Treasury Inspectors fear that Montero’s new financing will break the Tax Agency

The Association of State Treasury Inspectors (IHE) rejects the transfer of management powers of the State Tax Agency to the autonomous communities with a greater vocation for self-government which contemplates the new financing model presented this Friday by the Ministry of Finance.
The association warns that this would mean, in practice, a division of the state tax administration, an aspect that, in the opinion of the inspectors, the minister “avoids addressing because she is aware that it would lead to a significant increase in public spending and unprecedented inefficiency and ineffectiveness in tax management,” they point out.
Although this cost has not been calculated or mentioned by the Treasury, they consider that it would be “unaffordable” for Spanish citizens, it would prevent essential AEAT services from being guaranteed – such as personal income tax campaigns – and would seriously weaken the fight against tax fraud, widening its gap and ultimately forcing the State to assume additional spending that could only be met through tax increases.
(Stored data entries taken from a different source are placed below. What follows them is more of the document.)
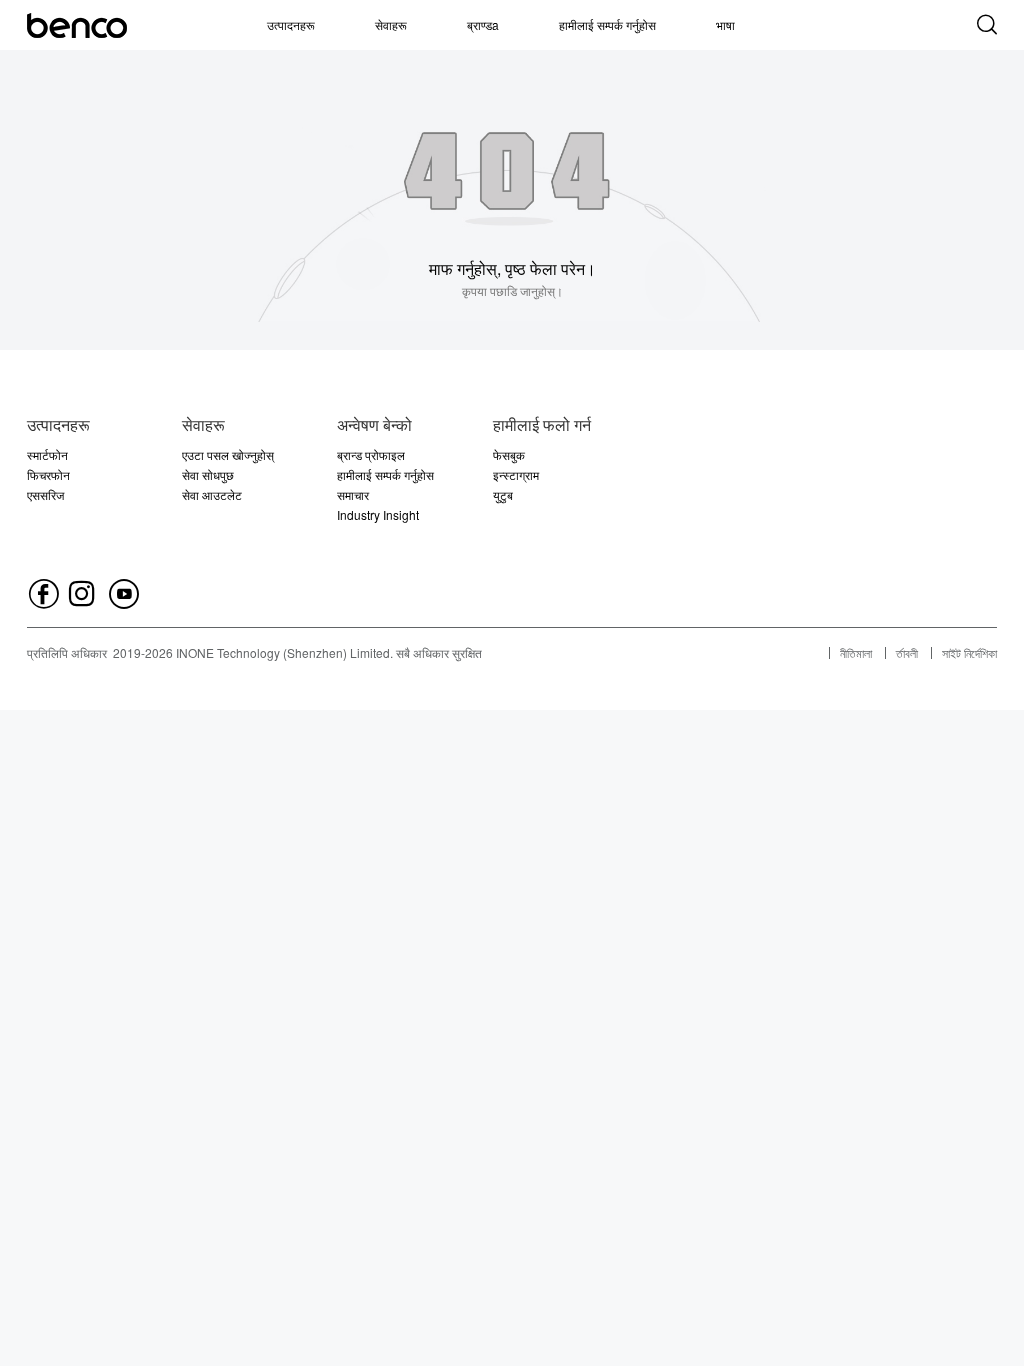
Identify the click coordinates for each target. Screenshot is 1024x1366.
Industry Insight (378, 514)
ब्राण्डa (483, 24)
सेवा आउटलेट (212, 494)
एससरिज (45, 494)
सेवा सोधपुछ (208, 474)
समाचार (353, 494)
The Executive has proposed establishing a network model of the tax system between the state Treasury and the regional tax agencies. The objective is for each autonomous administration to assume more powers in the management of transferred taxes, in coordination with the State Administration. Autonomous governments that wish to do so may benefit from a shared cash system where income from personal income tax will reach the central and regional administrations simultaneously. Each territory must communicate its intention to participate in this system in the joint commission with the State for a period of five years.
The system will allow the autonomies to have 20,795 million euros more in 2027, the year in which the Government intends for it to come into force if it manages to obtain sufficient support in the Congress of Deputies. The State will provide the autonomies with more resources in several ways. The most striking is that It raises the percentage of personal income tax transfer from the current 50% to 55% and also increases the VAT transfer from 50 to 56.5%.
Only with this change will the regions enter 16 billion euros more in 2027. The Executive also maintains the 58% Special Taxes on tobacco, alcohol, beer and hydrocarbons and adds to the transferred taxes the taxes on Property, on bank deposits, on gaming activities and on waste deposits in landfills.